▸ **Task goal**:
Each line must appear in the answer exactly as it does in the data.

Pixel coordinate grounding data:
###

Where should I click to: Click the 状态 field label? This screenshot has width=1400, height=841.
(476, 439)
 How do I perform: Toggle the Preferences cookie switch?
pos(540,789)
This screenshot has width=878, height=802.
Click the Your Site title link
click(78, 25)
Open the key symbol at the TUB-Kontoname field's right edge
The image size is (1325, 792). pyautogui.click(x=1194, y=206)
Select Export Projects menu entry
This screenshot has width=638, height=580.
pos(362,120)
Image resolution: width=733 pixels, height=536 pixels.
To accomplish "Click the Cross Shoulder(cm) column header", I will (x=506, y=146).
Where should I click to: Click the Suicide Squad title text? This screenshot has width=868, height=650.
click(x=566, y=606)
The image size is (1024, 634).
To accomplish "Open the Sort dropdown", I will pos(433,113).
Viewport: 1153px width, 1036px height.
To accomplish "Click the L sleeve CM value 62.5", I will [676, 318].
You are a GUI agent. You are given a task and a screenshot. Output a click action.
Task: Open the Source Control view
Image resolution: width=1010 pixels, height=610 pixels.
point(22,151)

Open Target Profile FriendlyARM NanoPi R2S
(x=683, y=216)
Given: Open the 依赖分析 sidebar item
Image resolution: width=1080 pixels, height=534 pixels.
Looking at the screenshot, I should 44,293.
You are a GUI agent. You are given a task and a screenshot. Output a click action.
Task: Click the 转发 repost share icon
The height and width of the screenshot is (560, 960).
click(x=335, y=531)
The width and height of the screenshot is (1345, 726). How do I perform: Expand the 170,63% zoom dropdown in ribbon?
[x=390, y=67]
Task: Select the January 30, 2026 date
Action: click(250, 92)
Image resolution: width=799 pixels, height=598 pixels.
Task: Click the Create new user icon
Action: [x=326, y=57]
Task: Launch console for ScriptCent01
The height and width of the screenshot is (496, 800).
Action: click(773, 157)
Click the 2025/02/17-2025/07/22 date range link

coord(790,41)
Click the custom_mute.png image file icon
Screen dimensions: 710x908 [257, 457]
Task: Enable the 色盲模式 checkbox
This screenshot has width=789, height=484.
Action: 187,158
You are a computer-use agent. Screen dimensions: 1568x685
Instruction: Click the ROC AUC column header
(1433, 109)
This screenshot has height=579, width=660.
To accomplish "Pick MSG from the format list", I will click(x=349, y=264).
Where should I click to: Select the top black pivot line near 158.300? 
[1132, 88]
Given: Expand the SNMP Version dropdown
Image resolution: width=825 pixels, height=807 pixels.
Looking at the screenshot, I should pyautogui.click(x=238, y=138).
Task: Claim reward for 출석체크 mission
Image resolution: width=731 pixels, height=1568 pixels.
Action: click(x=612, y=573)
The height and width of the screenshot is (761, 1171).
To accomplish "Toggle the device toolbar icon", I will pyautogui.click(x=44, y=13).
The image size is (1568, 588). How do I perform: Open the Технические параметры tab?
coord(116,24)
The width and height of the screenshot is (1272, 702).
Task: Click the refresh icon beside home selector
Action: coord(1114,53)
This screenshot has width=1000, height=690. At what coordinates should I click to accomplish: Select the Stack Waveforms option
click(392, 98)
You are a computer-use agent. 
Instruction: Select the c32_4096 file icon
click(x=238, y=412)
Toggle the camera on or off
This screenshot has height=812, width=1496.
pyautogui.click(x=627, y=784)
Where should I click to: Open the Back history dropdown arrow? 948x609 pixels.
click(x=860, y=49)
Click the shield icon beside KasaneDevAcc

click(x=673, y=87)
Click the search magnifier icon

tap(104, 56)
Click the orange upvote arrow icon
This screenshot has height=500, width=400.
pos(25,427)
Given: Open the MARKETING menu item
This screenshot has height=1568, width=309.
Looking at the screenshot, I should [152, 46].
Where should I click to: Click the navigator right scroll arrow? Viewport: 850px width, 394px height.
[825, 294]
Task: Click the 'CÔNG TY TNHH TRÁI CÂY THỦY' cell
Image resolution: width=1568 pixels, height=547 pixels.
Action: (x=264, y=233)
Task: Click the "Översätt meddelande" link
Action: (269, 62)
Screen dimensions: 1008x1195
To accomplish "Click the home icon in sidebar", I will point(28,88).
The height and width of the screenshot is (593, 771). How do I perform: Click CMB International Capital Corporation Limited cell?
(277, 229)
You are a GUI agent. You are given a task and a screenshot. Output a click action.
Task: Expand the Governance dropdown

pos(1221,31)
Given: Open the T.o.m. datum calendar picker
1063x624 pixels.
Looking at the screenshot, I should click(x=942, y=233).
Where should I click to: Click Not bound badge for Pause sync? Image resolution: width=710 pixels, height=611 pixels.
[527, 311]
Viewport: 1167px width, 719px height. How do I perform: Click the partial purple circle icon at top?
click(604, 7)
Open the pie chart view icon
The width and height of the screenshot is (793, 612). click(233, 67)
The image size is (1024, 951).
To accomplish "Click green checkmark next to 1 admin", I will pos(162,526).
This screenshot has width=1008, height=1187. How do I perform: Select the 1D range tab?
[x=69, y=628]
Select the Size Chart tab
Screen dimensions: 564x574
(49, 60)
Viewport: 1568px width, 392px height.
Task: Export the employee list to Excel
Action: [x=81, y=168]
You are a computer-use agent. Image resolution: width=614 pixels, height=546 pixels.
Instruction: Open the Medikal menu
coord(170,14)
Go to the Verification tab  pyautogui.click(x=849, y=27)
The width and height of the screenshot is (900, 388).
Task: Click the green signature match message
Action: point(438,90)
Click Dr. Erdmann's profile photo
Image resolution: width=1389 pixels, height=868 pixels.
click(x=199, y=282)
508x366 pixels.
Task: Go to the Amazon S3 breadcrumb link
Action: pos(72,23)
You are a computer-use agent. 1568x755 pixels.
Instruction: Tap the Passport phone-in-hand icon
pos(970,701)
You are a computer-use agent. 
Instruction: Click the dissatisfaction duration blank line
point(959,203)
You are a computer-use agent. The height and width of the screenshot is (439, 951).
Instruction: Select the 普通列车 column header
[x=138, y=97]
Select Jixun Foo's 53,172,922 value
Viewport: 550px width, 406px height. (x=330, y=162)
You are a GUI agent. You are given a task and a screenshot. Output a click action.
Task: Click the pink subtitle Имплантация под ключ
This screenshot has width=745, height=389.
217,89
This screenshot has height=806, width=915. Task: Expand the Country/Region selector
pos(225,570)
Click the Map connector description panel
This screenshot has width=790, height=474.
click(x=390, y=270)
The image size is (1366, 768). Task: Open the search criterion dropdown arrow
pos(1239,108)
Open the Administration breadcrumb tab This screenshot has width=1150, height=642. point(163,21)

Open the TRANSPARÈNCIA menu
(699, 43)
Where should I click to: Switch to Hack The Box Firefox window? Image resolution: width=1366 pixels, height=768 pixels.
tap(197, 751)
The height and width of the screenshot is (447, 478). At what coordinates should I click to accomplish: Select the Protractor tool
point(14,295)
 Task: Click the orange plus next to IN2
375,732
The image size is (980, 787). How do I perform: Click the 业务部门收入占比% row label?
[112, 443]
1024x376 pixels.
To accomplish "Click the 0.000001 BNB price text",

###

▸ **Output of the task**:
Where should I click to: Click the 状态 field label? This screenshot has width=1400, height=841.
(476, 439)
 How do I perform: Toggle the Preferences cookie switch?
pos(540,789)
This screenshot has width=878, height=802.
Click the Your Site title link
click(78, 25)
Open the key symbol at the TUB-Kontoname field's right edge
The image size is (1325, 792). pyautogui.click(x=1194, y=206)
Select Export Projects menu entry
This screenshot has width=638, height=580.
pos(362,120)
Image resolution: width=733 pixels, height=536 pixels.
To accomplish "Click the Cross Shoulder(cm) column header", I will (x=506, y=146).
Where should I click to: Click the Suicide Squad title text? This screenshot has width=868, height=650.
click(x=566, y=606)
The image size is (1024, 634).
To accomplish "Open the Sort dropdown", I will pos(433,113).
Viewport: 1153px width, 1036px height.
To accomplish "Click the L sleeve CM value 62.5", I will [676, 318].
You are a GUI agent. You are given a task and a screenshot. Output a click action.
Task: Open the Source Control view
Image resolution: width=1010 pixels, height=610 pixels.
point(22,151)

Open Target Profile FriendlyARM NanoPi R2S
(x=683, y=216)
Given: Open the 依赖分析 sidebar item
Image resolution: width=1080 pixels, height=534 pixels.
Looking at the screenshot, I should 44,293.
You are a GUI agent. You are given a task and a screenshot. Output a click action.
Task: Click the 转发 repost share icon
The height and width of the screenshot is (560, 960).
click(x=335, y=531)
The width and height of the screenshot is (1345, 726). How do I perform: Expand the 170,63% zoom dropdown in ribbon?
[x=390, y=67]
Task: Select the January 30, 2026 date
Action: click(250, 92)
Image resolution: width=799 pixels, height=598 pixels.
Task: Click the Create new user icon
Action: [x=326, y=57]
Task: Launch console for ScriptCent01
The height and width of the screenshot is (496, 800).
Action: click(773, 157)
Click the 2025/02/17-2025/07/22 date range link

coord(790,41)
Click the custom_mute.png image file icon
Screen dimensions: 710x908 [257, 457]
Task: Enable the 色盲模式 checkbox
This screenshot has width=789, height=484.
Action: 187,158
You are a computer-use agent. Screen dimensions: 1568x685
Instruction: Click the ROC AUC column header
(1433, 109)
This screenshot has height=579, width=660.
To accomplish "Pick MSG from the format list", I will click(x=349, y=264).
Where should I click to: Select the top black pivot line near 158.300? 
[1132, 88]
Given: Expand the SNMP Version dropdown
Image resolution: width=825 pixels, height=807 pixels.
Looking at the screenshot, I should pyautogui.click(x=238, y=138).
Task: Claim reward for 출석체크 mission
Image resolution: width=731 pixels, height=1568 pixels.
Action: click(x=612, y=573)
The height and width of the screenshot is (761, 1171).
To accomplish "Toggle the device toolbar icon", I will pyautogui.click(x=44, y=13).
The image size is (1568, 588). How do I perform: Open the Технические параметры tab?
coord(116,24)
The width and height of the screenshot is (1272, 702).
Task: Click the refresh icon beside home selector
Action: coord(1114,53)
This screenshot has width=1000, height=690. At what coordinates should I click to accomplish: Select the Stack Waveforms option
click(392, 98)
You are a computer-use agent. 
Instruction: Select the c32_4096 file icon
click(x=238, y=412)
Toggle the camera on or off
This screenshot has height=812, width=1496.
pyautogui.click(x=627, y=784)
Where should I click to: Open the Back history dropdown arrow? 948x609 pixels.
click(x=860, y=49)
Click the shield icon beside KasaneDevAcc

click(x=673, y=87)
Click the search magnifier icon

tap(104, 56)
Click the orange upvote arrow icon
This screenshot has height=500, width=400.
pos(25,427)
Given: Open the MARKETING menu item
This screenshot has height=1568, width=309.
Looking at the screenshot, I should [152, 46].
Where should I click to: Click the navigator right scroll arrow? Viewport: 850px width, 394px height.
[825, 294]
Task: Click the 'CÔNG TY TNHH TRÁI CÂY THỦY' cell
Image resolution: width=1568 pixels, height=547 pixels.
Action: (x=264, y=233)
Task: Click the "Översätt meddelande" link
Action: (269, 62)
Screen dimensions: 1008x1195
To accomplish "Click the home icon in sidebar", I will point(28,88).
The height and width of the screenshot is (593, 771). How do I perform: Click CMB International Capital Corporation Limited cell?
(277, 229)
You are a GUI agent. You are given a task and a screenshot. Output a click action.
Task: Expand the Governance dropdown

pos(1221,31)
Given: Open the T.o.m. datum calendar picker
1063x624 pixels.
Looking at the screenshot, I should click(x=942, y=233).
Where should I click to: Click Not bound badge for Pause sync? Image resolution: width=710 pixels, height=611 pixels.
[527, 311]
Viewport: 1167px width, 719px height. How do I perform: Click the partial purple circle icon at top?
click(604, 7)
Open the pie chart view icon
The width and height of the screenshot is (793, 612). click(233, 67)
The image size is (1024, 951).
To accomplish "Click green checkmark next to 1 admin", I will pos(162,526).
This screenshot has width=1008, height=1187. How do I perform: Select the 1D range tab?
[x=69, y=628]
Select the Size Chart tab
Screen dimensions: 564x574
(49, 60)
Viewport: 1568px width, 392px height.
Task: Export the employee list to Excel
Action: [x=81, y=168]
You are a computer-use agent. Image resolution: width=614 pixels, height=546 pixels.
Instruction: Open the Medikal menu
coord(170,14)
Go to the Verification tab  pyautogui.click(x=849, y=27)
The width and height of the screenshot is (900, 388).
Task: Click the green signature match message
Action: point(438,90)
Click Dr. Erdmann's profile photo
Image resolution: width=1389 pixels, height=868 pixels.
click(x=199, y=282)
508x366 pixels.
Task: Go to the Amazon S3 breadcrumb link
Action: pos(72,23)
You are a computer-use agent. 1568x755 pixels.
Instruction: Tap the Passport phone-in-hand icon
pos(970,701)
You are a computer-use agent. 
Instruction: Click the dissatisfaction duration blank line
point(959,203)
You are a computer-use agent. The height and width of the screenshot is (439, 951).
Instruction: Select the 普通列车 column header
[x=138, y=97]
Select Jixun Foo's 53,172,922 value
Viewport: 550px width, 406px height. (x=330, y=162)
You are a GUI agent. You are given a task and a screenshot. Output a click action.
Task: Click the pink subtitle Имплантация под ключ
This screenshot has width=745, height=389.
217,89
This screenshot has height=806, width=915. Task: Expand the Country/Region selector
pos(225,570)
Click the Map connector description panel
This screenshot has width=790, height=474.
click(x=390, y=270)
The image size is (1366, 768). Task: Open the search criterion dropdown arrow
pos(1239,108)
Open the Administration breadcrumb tab This screenshot has width=1150, height=642. point(163,21)

Open the TRANSPARÈNCIA menu
(699, 43)
Where should I click to: Switch to Hack The Box Firefox window? Image resolution: width=1366 pixels, height=768 pixels.
tap(197, 751)
The height and width of the screenshot is (447, 478). At what coordinates should I click to accomplish: Select the Protractor tool
point(14,295)
 Task: Click the orange plus next to IN2
375,732
The image size is (980, 787). How do I perform: Click the 业务部门收入占比% row label?
[112, 443]
1024x376 pixels.
To accomplish "Click the 0.000001 BNB price text",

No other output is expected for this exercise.